Rotomagnetic coupling in fine grained multiferroic BiFeO3: Theory and experiment

TL;DR

This study combines theoretical LGD modeling and experiments to reveal a size-induced increase in the AFM transition temperature in BiFeO3 ceramics, driven by rotomagnetic and magnetostrictive couplings.

Contribution

It provides the first experimental validation of size effects on AFM transition temperature in BiFeO3 and highlights the dominant role of rotostriction in controlling magnetic states.

Findings

AFM transition temperature increased to 690 K in ceramics

Strong size-induced effects due to rotomagnetic coupling

Rotostriction identified as the dominant coupling mechanism

Abstract

Using Landau-Ginzburg-Devonshire (LGD) theory for BiFeO3 dense fine grained ceramics with quasi spherical grains and nanosized inter grain spaces enriched by elastic defects, we calculated a surprisingly strong size-induced increase of the AFM temperature caused by the joint action of rotomagnetic and magnetostrictive coupling. Notably that all parameters included in the LGD functional have been extracted from experiments, not assumed. Complementary we performed experiments for dense BiFeO3 ceramics, which revealed that the shift of antiferromagnetic transition to 690 K instead of 645 K for a single crystal.
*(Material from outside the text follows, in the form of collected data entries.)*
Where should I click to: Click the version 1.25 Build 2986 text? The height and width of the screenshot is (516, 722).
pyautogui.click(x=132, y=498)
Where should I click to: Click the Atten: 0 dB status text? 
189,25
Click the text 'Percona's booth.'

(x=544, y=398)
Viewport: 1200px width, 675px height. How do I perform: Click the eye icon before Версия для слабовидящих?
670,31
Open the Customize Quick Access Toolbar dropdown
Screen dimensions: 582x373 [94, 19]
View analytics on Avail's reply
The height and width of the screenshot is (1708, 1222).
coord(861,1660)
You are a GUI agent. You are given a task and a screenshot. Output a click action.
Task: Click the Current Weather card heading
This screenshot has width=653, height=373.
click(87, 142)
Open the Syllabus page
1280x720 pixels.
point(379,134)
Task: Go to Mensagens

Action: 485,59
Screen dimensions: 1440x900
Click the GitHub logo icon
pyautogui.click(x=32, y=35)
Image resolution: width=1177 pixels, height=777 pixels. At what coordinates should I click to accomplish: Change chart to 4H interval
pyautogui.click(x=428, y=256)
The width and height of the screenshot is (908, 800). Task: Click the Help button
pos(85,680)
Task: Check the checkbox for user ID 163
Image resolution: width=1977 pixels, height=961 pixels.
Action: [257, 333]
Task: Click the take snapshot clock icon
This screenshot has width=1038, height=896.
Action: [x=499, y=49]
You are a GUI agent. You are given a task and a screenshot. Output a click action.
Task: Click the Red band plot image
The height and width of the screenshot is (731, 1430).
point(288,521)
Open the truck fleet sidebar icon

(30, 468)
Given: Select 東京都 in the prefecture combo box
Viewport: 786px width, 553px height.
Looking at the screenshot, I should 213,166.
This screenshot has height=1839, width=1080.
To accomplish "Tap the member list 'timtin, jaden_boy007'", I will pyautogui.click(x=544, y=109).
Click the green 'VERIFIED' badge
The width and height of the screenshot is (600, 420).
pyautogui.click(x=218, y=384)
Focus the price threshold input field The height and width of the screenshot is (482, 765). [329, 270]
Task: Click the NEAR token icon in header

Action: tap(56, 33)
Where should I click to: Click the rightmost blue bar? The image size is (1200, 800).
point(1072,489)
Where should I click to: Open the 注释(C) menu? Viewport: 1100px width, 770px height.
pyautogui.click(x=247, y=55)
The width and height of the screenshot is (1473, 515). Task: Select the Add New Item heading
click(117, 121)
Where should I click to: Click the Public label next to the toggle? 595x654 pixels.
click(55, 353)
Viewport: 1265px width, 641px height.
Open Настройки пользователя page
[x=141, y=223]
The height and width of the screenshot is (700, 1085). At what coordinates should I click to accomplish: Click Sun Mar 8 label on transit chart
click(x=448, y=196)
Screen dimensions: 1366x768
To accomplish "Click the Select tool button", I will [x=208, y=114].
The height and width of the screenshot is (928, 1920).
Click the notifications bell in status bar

To explain theoretically the result, we consider the possibility to control antiferromagnetic state of multiferroic BiFeO3 via biquadratic antiferrodistortive rotomagnetic, rotoelectric, magnetostrictive and magnetoelectric couplings. According to our calculations the highest is the rotostriction contribution, the magnetostrictive and electrostriction contributions appeared smaller.